All this would look cool on the telly, but realistically a kid riding a bright yellow dirt bike along the busy eight-lane Route 24 would result in dozens of concerned motorists calling the cops. And there was no need to follow the tankers closely because the signal from the tracking devices could be picked up from ten kilometres away.
Once the director had enough fake footage, Robin helped Luke roll the two dirt bikes back into the van, then took a less glamorous ride in the middle seat of the production van. Oluchi sat in the other passenger seat, while make-up guy Larry drove.
For safety reasons, the law restricted heavy chemical-filled tankers to eighty kilometres per hour, and there were weight limits on many of Locksley’s dilapidated bridges. While the two tankers lumbered along main roads, the convoy of three TV vans and two seven-seat people carriers overtook the tankers on Route 24 and shaved twenty minutes off their journey time by cutting through housing estates and country roads.

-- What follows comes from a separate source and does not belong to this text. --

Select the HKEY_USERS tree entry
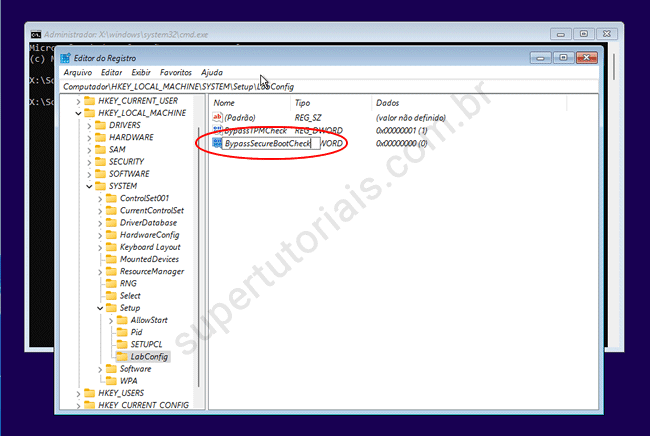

The South Range landfill site was north of Locksley, less than a kilometre from Sherwood Forest. The name came from the land’s original use as an army firing range, and as the convoy of TV people skimmed past its buckled, rusted perimeter fence, Robin saw aged yellow signs with pictures of tanks and DANGER: UNEXPLODED SHELLS written underneath.
‘I wonder if anyone got blown up when they dug the hole to make a landfill?’ Robin asked.
He didn’t expect an answer, but got one from Oluchi in the passenger seat. ‘I actually looked into that. The government spent millions clearing up all the unexploded ordnance. Then Gisborne bought the land for a fraction of what it was worth.’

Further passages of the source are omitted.